__Exercise A__
In two sentences, summarize the passage below on Paul Carnot.
__Exercise B__
According to the passage below on Paul Carnot, who conducted the rabbit experiments with him?

__Text under study__
********************
Paul Carnot (/kɑːrˈnoʊ/ kar-NOH, /fr/; 16 January 1869, in Limoges – 1 April 1957, in Paris) was a French physician.

He served as médecin des hôpitaux in Paris, becoming a professor of therapeutic medicine in 1918 to the Paris medical faculty. In 1922 he was elected as a member to the Académie de Médecine.

== Career ==
In 1906 he coined the term hémopoïétine (hemopoietin) to define a humoral factor he believed was responsible for regulation of red blood cell production. This being based on experiments with laboratory rabbits that he conducted with his graduate student Clotilde-Camille DeFlandre. They noticed that an increase of reticulocytes in normal rabbits occurred following the injection of blood plasma taken from anemic donor rabbits who had earlier been subject to bloodletting. Findings from their research were published in a paper titled Sur l'activité hémopoïétique du sérum au cours de la régénération du sang (On the hemopoietic activity of serum during the regeneration of blood).
********************
__Available data__
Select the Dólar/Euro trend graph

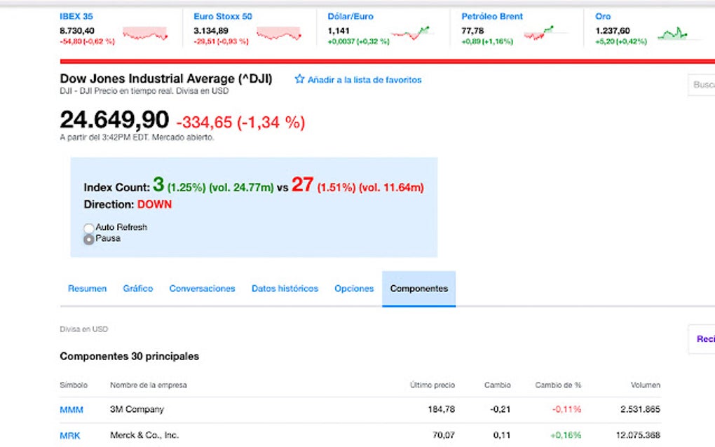click(x=414, y=30)
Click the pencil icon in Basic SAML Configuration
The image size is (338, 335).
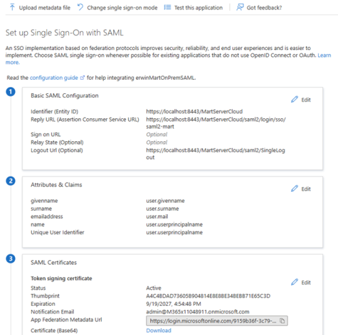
********************
__Solution A__
Paul Carnot (1869–1957) was a French physician who worked as médecin des hôpitaux in Paris, became a professor of therapeutic medicine there in 1918, and was elected to the Académie de Médecine in 1922. In 1906 he coined the term hemopoietin for a humoral factor he believed regulated red blood cell production, based on rabbit experiments in which plasma from anemic donors increased reticulocytes in normal rabbits.

__Solution B__
His graduate student Clotilde-Camille DeFlandre.